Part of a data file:
========
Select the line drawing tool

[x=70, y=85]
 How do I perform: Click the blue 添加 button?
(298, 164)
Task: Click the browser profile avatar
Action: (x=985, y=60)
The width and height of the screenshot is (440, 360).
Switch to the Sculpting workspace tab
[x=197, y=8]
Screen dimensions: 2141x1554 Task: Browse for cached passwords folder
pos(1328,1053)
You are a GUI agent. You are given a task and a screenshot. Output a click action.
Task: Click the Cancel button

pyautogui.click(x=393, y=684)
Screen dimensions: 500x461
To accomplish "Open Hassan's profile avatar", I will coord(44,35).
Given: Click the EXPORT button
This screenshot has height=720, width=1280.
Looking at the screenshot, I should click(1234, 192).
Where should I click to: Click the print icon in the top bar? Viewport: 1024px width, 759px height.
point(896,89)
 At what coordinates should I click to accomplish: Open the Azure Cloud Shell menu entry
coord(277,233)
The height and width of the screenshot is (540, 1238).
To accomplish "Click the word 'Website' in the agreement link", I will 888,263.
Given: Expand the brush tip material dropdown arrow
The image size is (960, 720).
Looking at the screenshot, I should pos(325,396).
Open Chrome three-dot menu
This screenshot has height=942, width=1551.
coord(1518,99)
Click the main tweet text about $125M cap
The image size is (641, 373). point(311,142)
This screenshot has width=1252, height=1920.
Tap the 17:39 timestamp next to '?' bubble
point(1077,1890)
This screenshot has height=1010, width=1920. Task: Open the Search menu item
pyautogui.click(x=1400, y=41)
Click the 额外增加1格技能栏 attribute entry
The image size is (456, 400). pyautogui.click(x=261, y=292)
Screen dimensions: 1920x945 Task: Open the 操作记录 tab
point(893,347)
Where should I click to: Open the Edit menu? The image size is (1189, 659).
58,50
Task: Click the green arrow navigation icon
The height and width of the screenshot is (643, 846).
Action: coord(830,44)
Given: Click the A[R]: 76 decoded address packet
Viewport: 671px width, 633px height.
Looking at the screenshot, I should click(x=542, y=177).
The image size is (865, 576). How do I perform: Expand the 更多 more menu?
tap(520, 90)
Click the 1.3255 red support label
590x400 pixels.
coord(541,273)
========
● **Task statement**
Reproduce the material above, switching every "Viewport" to "Window" and keeping everything else the same.

● **Solution to this exercise**
Select the line drawing tool

[x=70, y=85]
 How do I perform: Click the blue 添加 button?
(298, 164)
Task: Click the browser profile avatar
Action: (x=985, y=60)
The width and height of the screenshot is (440, 360).
Switch to the Sculpting workspace tab
[x=197, y=8]
Screen dimensions: 2141x1554 Task: Browse for cached passwords folder
pos(1328,1053)
You are a GUI agent. You are given a task and a screenshot. Output a click action.
Task: Click the Cancel button

pyautogui.click(x=393, y=684)
Screen dimensions: 500x461
To accomplish "Open Hassan's profile avatar", I will coord(44,35).
Given: Click the EXPORT button
This screenshot has height=720, width=1280.
Looking at the screenshot, I should click(1234, 192).
Where should I click to: Click the print icon in the top bar? Window: 1024px width, 759px height.
point(896,89)
 At what coordinates should I click to accomplish: Open the Azure Cloud Shell menu entry
coord(277,233)
The height and width of the screenshot is (540, 1238).
To accomplish "Click the word 'Website' in the agreement link", I will 888,263.
Given: Expand the brush tip material dropdown arrow
The image size is (960, 720).
Looking at the screenshot, I should pos(325,396).
Open Chrome three-dot menu
This screenshot has height=942, width=1551.
coord(1518,99)
Click the main tweet text about $125M cap
The image size is (641, 373). point(311,142)
This screenshot has width=1252, height=1920.
Tap the 17:39 timestamp next to '?' bubble
point(1077,1890)
This screenshot has height=1010, width=1920. Task: Open the Search menu item
pyautogui.click(x=1400, y=41)
Click the 额外增加1格技能栏 attribute entry
The image size is (456, 400). pyautogui.click(x=261, y=292)
Screen dimensions: 1920x945 Task: Open the 操作记录 tab
point(893,347)
Where should I click to: Open the Edit menu? The image size is (1189, 659).
58,50
Task: Click the green arrow navigation icon
The height and width of the screenshot is (643, 846).
Action: coord(830,44)
Given: Click the A[R]: 76 decoded address packet
Window: 671px width, 633px height.
Looking at the screenshot, I should click(x=542, y=177).
The image size is (865, 576). How do I perform: Expand the 更多 more menu?
tap(520, 90)
Click the 1.3255 red support label
590x400 pixels.
coord(541,273)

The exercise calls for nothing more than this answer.